At first this sounds unimaginable – a limitation on scientific research is almost a contradiction in terms. How can thinking be muzzled? How can one control the ideas that come into one’s head? We still remember the political regimes that tried to do this, and nobody wants to bring them back. Moreover, scientific research is very likely to bring further benefits to all of us, and we should not do anything that may hinder such outcomes.

On the other hand, unlimited research may lead to grave dangers, as I have described. In my opinion, the prevention of these dangers should have priority, even if it means that, temporarily, science does not have a completely free run. After all, we do not need to do everything, we don’t have to pursue every idea that comes into our heads. In exercising our intellectual powers we have to be responsible for the social impact of our work.
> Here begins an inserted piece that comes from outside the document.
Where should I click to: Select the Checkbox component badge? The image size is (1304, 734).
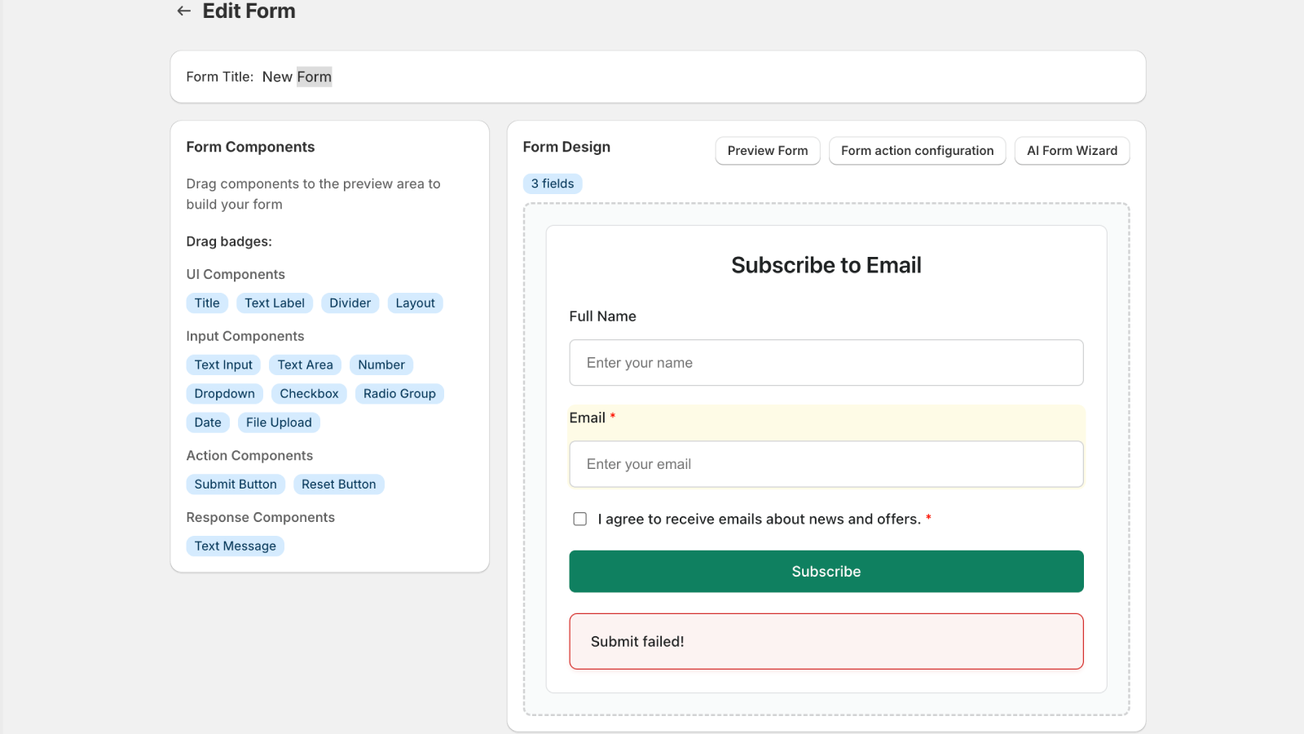tap(309, 394)
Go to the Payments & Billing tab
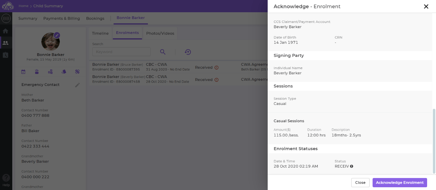436x190 pixels. point(61,18)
Responsibility for one’s actions, is of course, a basic requirement of every citizen, not just of scientists. Each of us must be accountable for our deeds. But the need for such responsibility is particularly imperative for scientists, if only because scientists understand the technical problems better than the average citizen or politician. And knowledge brings responsibility.

In any case, scientists do not have a completely free hand. The general public, through elected governments, have the means to control science, either by withholding the purse, or by imposing restrictive regulations harmful to science. Clearly, it is far better that any control should be exercised by the scientists themselves, through a self-imposed code of conduct.

The establishment of an ethical code of conduct for scientists is an idea whose time has come.

An ethical code of conduct for physicians has been in existence for nearly two and a half millennia, since the days of Hippocrates. In those days – as still today – the life of the patient was literally in the hands of the medic, and it was essential to ensure that he would wield his power responsibly, the care of the patient being his foremost duty. Hence the Hippocratic Oath taken by doctors when they qualify.

Nowadays, science can be said to have acquired a somewhat similar role in relation to humanity; the destiny of mankind lying in the hands of scientists. The time has thus come for some sort of Hippocratic Oath to be formulated for scientists. A solemn oath, or a pledge, taken when receiving the degree in science, would, at the least, have an important symbolic value, but it might also generate awareness and stimulate thoughts about the wider issues among young scientists.

We should also borrow from medicine another practice, of more recent origin: ethical committees to review research projects. In many countries, a research project that involves patients has to be approved by the ethical committee of the hospital, to ensure that the investigation will not put the patient’s health and welfare at a significant risk. This practice should be extended to research work in general, but in the first instance, perhaps, to the area of research that has a direct impact on the health of the population, namely, genetic engineering.

I suggest that ethical committees, composed of eminent scientists from different specialities, should be set up for the task of examining potentially harmful long-term effects of proposed research projects. The ethical committees should work under the aegis of the national academy of sciences in the given country, but it is essential that the criteria used in the assessment of projects are agreed internationally by academies of sciences, so that the same standards are applied everywhere. This would entail a greater than hitherto involvement of academies of science in ethical matters, which is needed in any case.

The implementation of these proposals would go some way towards the prevention of harmful consequences of scientific research. It would enable the scientist’s creativity to fulfil its proper function: enhance our cultural and intellectual heritage, and, at the same time, protect the environment and improve the material lot of human beings, thus helping the establishment of an equitable and peaceful world.

* Sir Joseph Rotblat died on 31 August 2005.